Task goal: Render the rows as a Markdown table with the columns "Line" and "Content", beginning with the line that contains "Click the 搜本站 search button" and continuing through the end of the rows. Number each line, omit blank lines, and leave the pictures out.

[A series of records]
--

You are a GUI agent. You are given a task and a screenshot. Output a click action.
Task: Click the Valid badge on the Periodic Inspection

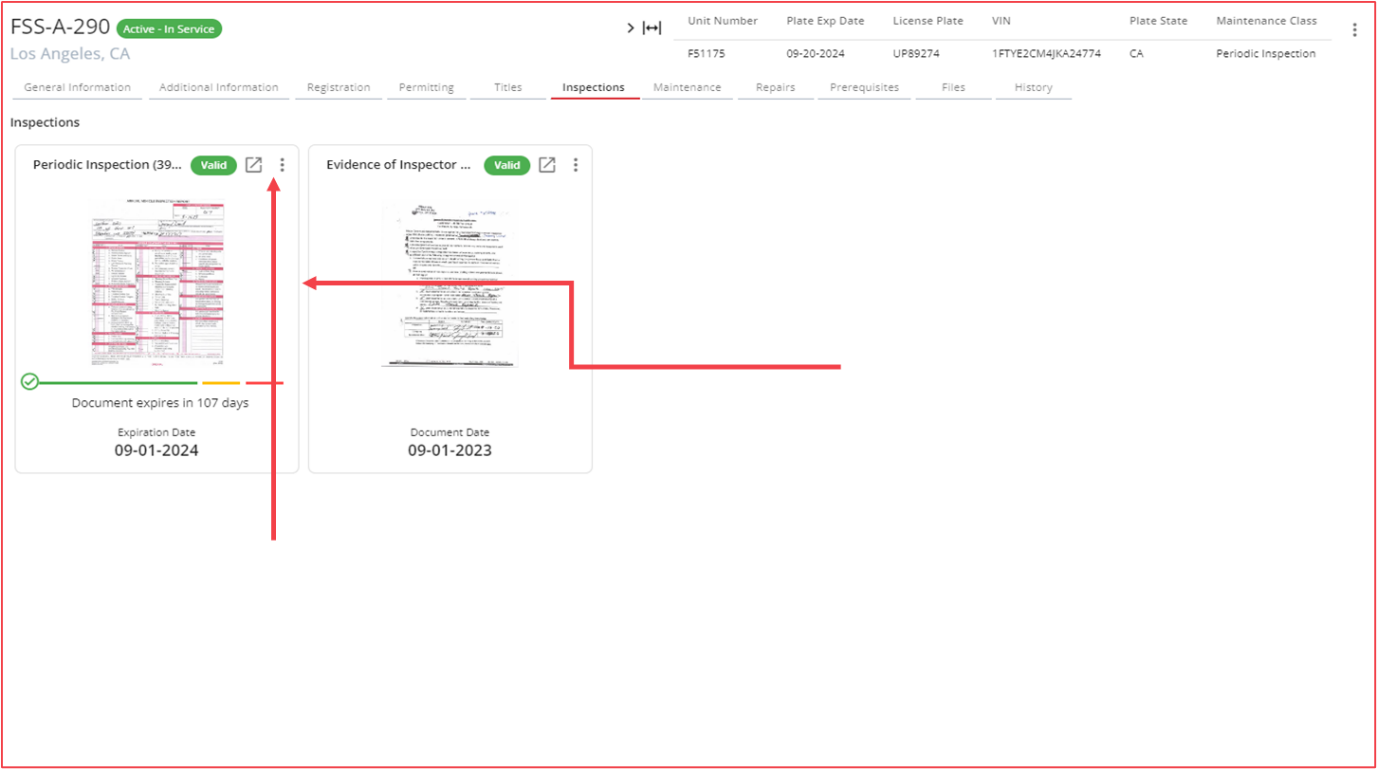[x=213, y=165]
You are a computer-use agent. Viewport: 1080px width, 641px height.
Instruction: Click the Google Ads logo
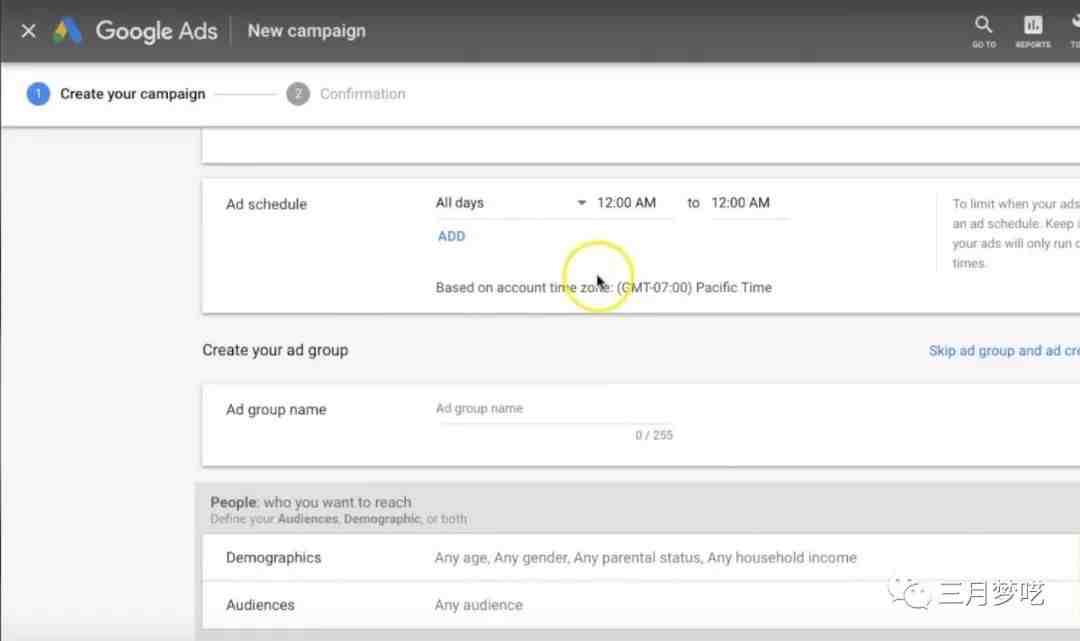[68, 31]
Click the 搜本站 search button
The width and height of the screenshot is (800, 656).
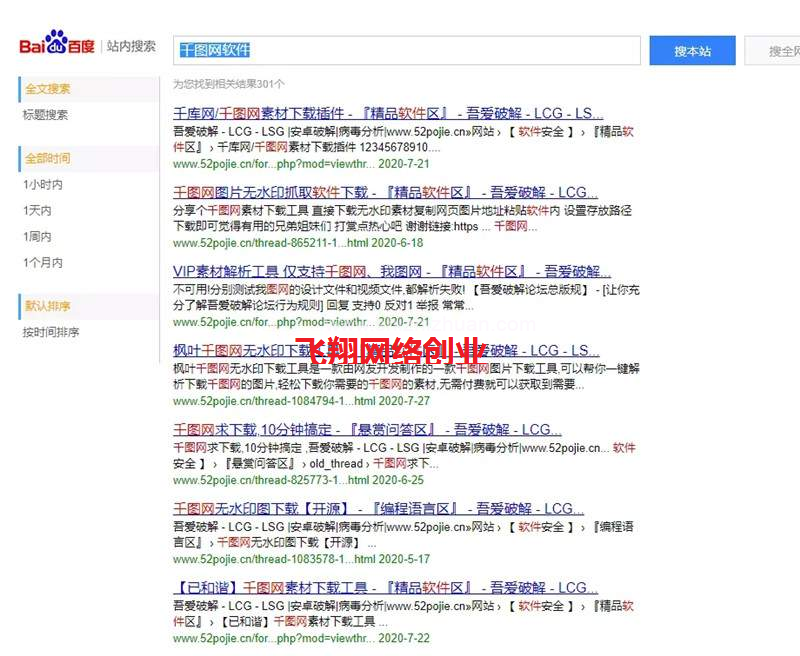coord(692,50)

--

Result for this exercise:
| Line | Content |
|---|---|
| 1 | Click the 搜本站 search button |
| 2 | The width and height of the screenshot is (800, 656). |
| 3 | coord(692,50) |